I also have a postinstall script to ensure that users can edit and save new presets. If you’re not allowing users this, then this is not necessary:

#!/bin/bash

chown -R $USER:staff "/Users/Shared/*COMPANY*/*PLUGIN_NAME*"

exit 0

Guide to create the postinstall script file: https://stackoverflow.com/a/48768265

When you’ve successfully set the postinstall script up, the console should log this when running the installation script:
pkgbuild: Adding top-level postinstall script

Replace the COMPANY and PLUGIN_NAME in asterisk (*) with your actual company and plugin names

Ahhh — excellent! I’m really glad you beat me to it
Will try it out next week… Thank you!

@hdale94 just trying this out and it looks great. I am getting some errors though — I think related to the script…

I will try it again later but perhaps you know the issue offhand. Is this line correct?

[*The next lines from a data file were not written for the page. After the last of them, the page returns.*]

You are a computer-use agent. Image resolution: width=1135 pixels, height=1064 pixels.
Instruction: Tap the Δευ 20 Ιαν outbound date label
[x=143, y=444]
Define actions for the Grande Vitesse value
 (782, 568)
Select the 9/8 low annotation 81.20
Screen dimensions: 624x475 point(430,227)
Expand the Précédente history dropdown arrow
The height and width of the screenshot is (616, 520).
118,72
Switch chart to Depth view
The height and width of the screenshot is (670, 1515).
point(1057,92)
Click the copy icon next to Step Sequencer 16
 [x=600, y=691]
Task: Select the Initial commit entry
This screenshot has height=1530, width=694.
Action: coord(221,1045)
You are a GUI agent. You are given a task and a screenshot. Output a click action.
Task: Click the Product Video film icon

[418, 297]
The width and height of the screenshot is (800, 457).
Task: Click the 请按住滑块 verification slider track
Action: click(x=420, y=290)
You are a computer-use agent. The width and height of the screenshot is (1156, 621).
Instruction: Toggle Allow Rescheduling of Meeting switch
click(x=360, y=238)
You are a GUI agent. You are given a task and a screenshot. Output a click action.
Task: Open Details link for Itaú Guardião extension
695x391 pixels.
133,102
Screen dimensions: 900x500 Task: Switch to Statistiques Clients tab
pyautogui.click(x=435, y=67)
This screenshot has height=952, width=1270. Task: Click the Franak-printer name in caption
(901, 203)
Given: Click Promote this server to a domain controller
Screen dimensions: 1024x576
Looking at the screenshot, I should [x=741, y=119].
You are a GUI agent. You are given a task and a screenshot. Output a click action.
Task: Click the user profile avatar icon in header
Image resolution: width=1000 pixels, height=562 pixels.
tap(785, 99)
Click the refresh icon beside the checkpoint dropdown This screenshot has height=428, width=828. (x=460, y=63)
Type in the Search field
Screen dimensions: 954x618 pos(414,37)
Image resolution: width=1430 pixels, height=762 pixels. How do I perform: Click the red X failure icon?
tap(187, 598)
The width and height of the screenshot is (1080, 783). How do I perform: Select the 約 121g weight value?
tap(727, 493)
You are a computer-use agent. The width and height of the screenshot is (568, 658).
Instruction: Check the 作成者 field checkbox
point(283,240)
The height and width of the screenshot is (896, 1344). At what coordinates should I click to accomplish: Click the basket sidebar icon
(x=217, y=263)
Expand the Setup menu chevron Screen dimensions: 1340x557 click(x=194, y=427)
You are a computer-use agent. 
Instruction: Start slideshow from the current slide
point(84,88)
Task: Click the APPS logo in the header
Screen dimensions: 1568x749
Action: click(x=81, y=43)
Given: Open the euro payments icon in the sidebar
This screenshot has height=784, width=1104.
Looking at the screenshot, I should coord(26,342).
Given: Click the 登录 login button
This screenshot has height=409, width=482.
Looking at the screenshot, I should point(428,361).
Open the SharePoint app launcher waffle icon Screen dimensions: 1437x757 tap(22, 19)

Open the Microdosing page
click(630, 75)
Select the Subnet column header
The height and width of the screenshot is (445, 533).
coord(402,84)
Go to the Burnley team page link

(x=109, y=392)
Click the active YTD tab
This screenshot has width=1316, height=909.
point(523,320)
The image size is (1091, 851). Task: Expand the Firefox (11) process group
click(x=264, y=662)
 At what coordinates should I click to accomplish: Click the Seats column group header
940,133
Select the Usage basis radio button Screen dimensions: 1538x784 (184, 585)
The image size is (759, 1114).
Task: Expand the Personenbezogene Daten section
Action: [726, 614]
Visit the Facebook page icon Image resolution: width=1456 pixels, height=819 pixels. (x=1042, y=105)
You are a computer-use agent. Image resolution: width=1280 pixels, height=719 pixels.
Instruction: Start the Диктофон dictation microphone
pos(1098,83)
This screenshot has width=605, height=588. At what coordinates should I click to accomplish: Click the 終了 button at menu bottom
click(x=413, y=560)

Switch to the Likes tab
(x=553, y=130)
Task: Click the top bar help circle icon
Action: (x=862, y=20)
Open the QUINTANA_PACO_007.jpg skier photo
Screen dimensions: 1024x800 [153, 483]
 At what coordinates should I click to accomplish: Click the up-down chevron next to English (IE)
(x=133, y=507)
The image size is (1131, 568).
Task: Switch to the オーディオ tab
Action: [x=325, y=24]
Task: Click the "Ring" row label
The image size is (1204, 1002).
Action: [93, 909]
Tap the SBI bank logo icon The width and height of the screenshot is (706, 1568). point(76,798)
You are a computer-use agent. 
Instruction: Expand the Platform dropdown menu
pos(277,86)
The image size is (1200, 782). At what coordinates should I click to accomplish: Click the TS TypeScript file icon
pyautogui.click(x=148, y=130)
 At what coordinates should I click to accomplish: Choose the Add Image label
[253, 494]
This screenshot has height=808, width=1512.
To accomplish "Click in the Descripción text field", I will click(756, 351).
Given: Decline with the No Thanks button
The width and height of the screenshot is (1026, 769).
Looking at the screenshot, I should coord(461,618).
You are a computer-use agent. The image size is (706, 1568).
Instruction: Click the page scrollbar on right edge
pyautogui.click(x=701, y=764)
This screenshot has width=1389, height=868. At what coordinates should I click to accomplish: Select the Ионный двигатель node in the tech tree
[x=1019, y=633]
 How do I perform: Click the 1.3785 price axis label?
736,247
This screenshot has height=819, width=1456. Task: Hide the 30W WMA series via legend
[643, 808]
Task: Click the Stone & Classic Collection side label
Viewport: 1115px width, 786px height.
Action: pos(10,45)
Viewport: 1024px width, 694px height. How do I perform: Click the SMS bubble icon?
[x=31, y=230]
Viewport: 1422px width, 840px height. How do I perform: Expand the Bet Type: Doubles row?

pkgbuild --install-location /Library/Audio/Plug-Ins/Components --identifier "$IDENTIFIER".au --version "$VERSION" --scripts Scripts --component "$PLUGIN_NAME.component" "$PLUGIN_NAME"_au.pkg

What is the script that is alluded to here? I am getting these errors:
pkgbuild: error: Cannot write package to "Coil_au.pkg". (The file “Scripts” couldn’t be opened.)

--scripts Scripts

This is a relative path to the folder called Scripts, which is inside the same folder you are running the installer from. If you have no postinstall script, you should be able to remove it from the line.

This script works great. Love that it notarizes the installers too — something I never did before but received a bunch of support emails about. Think I’ll modify it to run a batch on all the installers. Thank you!